Now, part 3 of the continuing story of Giraffe On Fire, the poem by Juan Felipe Herrera from his book by the same name.

Newcomers to the story can refer back to last week and the week before for parts 1 and 2.



Giraffe On Fire

3


Hold up the right corner of the sea, pleated. Lift it and find pleasure
snoring, cut open by crystal and stone. Look down at your shadow by the
sands, by the gilded whiteness of your legs.

Below you:
a wrapped hydrogen scarf, an ink cactus stuck to the dry galaxy below the
sky veils. Touch down. Come to the ground, the talc, this desert - peeled
and washed by distant clouds? The perfume is solar. My nakedness is
simplistic. As the sleeper searches, I find America rising on his back,
mottled, brownish. Above the water, the stone folds, clutches itself, peeks
through holes and rivets. We are playing. All of us, then just one. The sand
has been swept with a wide brush. The girl - pensive as she lifts the folds of
the water. One hand. One arm and on the other the conch shell waits.
Poised.

I know the stone is the secret. The secret in the shut mouth. When I was
five I cut my fingers. I cut off my thumb. I delivered ice on the back. Wolves
sang from the mountains. Julian, the violin man next to us, in the Mexican
village paced his floor. Julian knew his wife, Jesus, was shaking and another
man was raising her hair.




http://www.blogger.com/img/gl.link.gif



Bernard Henrie lives in the Mojave desert and can be read frequently on the Writers Block workshop forum using Mohave as his screen name.

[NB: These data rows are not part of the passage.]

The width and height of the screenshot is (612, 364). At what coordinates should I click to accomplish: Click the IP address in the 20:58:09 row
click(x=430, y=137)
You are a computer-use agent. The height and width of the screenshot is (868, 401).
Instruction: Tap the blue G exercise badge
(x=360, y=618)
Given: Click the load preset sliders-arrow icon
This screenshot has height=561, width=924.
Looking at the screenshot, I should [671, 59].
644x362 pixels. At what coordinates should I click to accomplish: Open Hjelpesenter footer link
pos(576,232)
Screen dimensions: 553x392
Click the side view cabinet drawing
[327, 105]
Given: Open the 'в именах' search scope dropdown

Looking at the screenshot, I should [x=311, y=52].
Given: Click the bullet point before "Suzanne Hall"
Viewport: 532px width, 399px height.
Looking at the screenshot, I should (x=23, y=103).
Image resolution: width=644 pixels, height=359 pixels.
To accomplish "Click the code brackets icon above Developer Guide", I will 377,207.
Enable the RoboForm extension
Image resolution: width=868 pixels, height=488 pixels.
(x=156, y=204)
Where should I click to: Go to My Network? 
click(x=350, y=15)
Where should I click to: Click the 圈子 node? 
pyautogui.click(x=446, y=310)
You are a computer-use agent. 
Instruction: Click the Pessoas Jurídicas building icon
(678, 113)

Bernie says his fish poem was inspired by Mark Doty's poem, A Display Of Mackerel which begins: They lie in parallel rows,/on ice, head to tail,/each a foot of luminosity/barred with black bands,/which divide the scales/radiant sections/like seams of lead/in a Tiffany window.

(http://www.poets.org/viewmedia.pp/prmMID/15847)

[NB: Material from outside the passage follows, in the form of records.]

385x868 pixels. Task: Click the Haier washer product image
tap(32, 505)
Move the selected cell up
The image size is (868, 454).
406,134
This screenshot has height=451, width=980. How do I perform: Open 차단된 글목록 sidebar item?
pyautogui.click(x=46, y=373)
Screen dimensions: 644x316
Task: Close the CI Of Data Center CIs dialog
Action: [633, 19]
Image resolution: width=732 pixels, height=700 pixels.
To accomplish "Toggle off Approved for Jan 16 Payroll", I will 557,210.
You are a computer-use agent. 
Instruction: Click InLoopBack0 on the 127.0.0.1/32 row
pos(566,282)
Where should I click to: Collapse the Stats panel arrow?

Not Enough to Say They are Green

Fish flip as though writing calligraphy,
currents buoy their gills as they swim
in water that must all look the same.
Their green idleness, their stillness eerie
like a body placed in a receiving room
or white statuary in a closed museum.

They are fish Buddha. Their reclusion
is not possible to express in words.
Their capacity for vast indifference
is thrilling. Date and time mean nothing.

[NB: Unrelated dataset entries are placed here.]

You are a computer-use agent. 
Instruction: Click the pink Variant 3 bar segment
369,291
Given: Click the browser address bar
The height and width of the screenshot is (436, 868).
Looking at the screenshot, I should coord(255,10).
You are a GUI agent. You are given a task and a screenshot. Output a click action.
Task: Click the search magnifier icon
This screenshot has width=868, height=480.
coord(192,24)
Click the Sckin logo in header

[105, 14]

When we return home from waterfalls
they circle in vast cascades of space.
Fish fountains and fish tanks
are the same to them as the Black Sea.

They are overlooked as parents overlook
a nearby child that has stopped his play.

In their scornful serenity they float
know nothing and have nothing to forget.








In the preceding weeks we've gone from the beginning through part 5 of the anti-Vietnam war poem The Teeth Mother Naked At Last by Robert Bly.

The reason I wanted to do this poem has nothing to do with Vietnam (on that subject, I find Bly's thinking shallow and simplistic), but, instead, on the applicability of much of the poem to our new war. And, of course, because it's a great poem.

This week we finish it.



from The Teeth Mother Naked At Last


    VI

But if one of those children came near that we have set
    on fire,
came toward you like a gray barn, walking,
you would howl like a wind tunnel in a hurricane,
you would tear at your shirt with blue hands,
you would drive over your own child's wagon trying to
    back up,
the pupils of your eyes would go wild.

If a child came by burning, you would dance on your
    lawn,
trying to leap into the air, digging into your cheeks,
you would ram your head against the wall of your
    bedroom
like a bull penned too long in his moody pen.

If one of those children came toward me with both hands
in the air, fire rising along both elbows,
I would suddenly go back to my animal brain,
I would drop on all fours screaming;
my vocal cords would turn blue; so would yours.
It would be two days before I could play with one of my
    own children again.


    VII

I want to sleep a while in the rays of the sun slanting over
    the snow.
Don't wake me.
Don't tell me how much grief there is in the leaf with its
    natural oils.
Don't tell me how many children have been born with
    stumpy hands
all those years we lived in St. Augustine's shadow.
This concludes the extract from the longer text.